=== PAGE EXTRACT ===
-----

8 Value of Vn, Un, Cn and Pn is equal to that of AES subframe, respectively.

## 5.2.3 ECC (Error correction codes)

**5.2.3.1** ECC are used to correct or detect errors in 24 words from the first word of ADF through UDW17. The error correction code is BCH (31, 25) code. The BCH code is formed for each bit sequence of b0-b7, respectively. ECC consists of six words determined by the polynomial generator equation:

$$ECC(X) = (X+1)(X^{5}+X^{2}+1) = X^{6}+X^{5}+X^{3}+X^{2}+X+1$$

Initial value of all FFn is set to zero. The calculation starts at the first word of ADF and ends at the final word of CH4 (UDW17) for each bit of b0 to b7, respectively. The remaining data in the FFn is ECCn. ( $n = 0 \sim 5$ ). (FFn stands for flip flop number. For example, the data of FF0 is ECC0; the data of FF5 is ECC5.)

**5.2.3.2** Bit assignment of ECC shall be as shown in table 4. An example of the block diagram of the BCH-code information circuit is shown in figure 6.

-----

=== DATA SEGMENT ===
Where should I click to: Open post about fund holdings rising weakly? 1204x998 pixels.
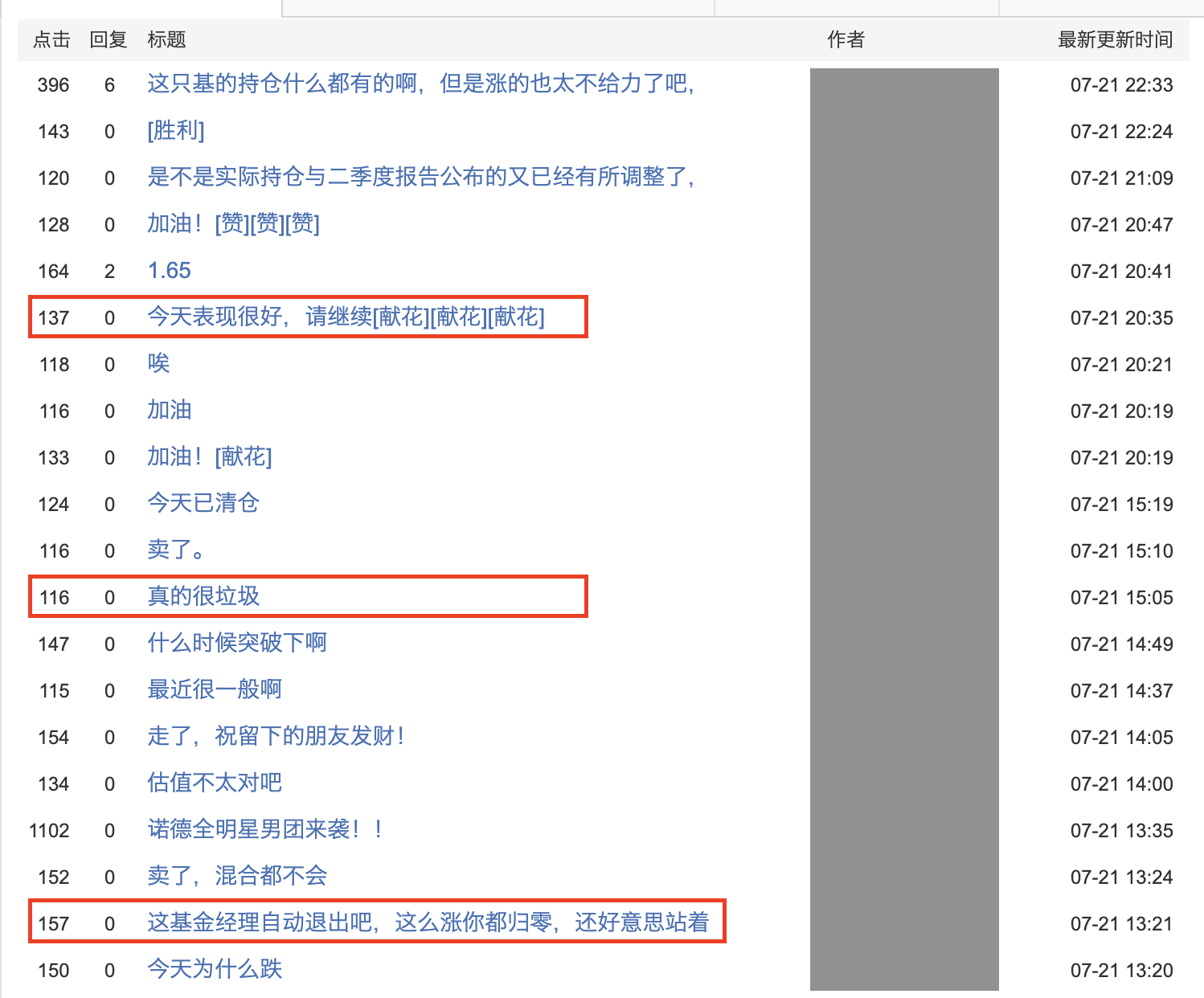point(420,84)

-----

=== TASKS TO PERFORM ===
• 1. Please rewrite the ECC section from "Initial value of" up to and including "in figure 6.", replacing "flip flop" with "flip-flop".
• 2. List every term of the expanded polynomial on the far right of the generator equation in the ECC section.

=== RESULTS OF THE EXERCISE ===
• 1.
Initial value of all FFn is set to zero. The calculation starts at the first word of ADF and ends at the final word of CH4 (UDW17) for each bit of b0 to b7, respectively. The remaining data in the FFn is ECCn. ( $n = 0 \sim 5$ ). (FFn stands for flip-flop number. For example, the data of FF0 is ECC0; the data of FF5 is ECC5.)

**5.2.3.2** Bit assignment of ECC shall be as shown in table 4. An example of the block diagram of the BCH-code information circuit is shown in figure 6.

• 2. X^6, X^5, X^3, X^2, X, 1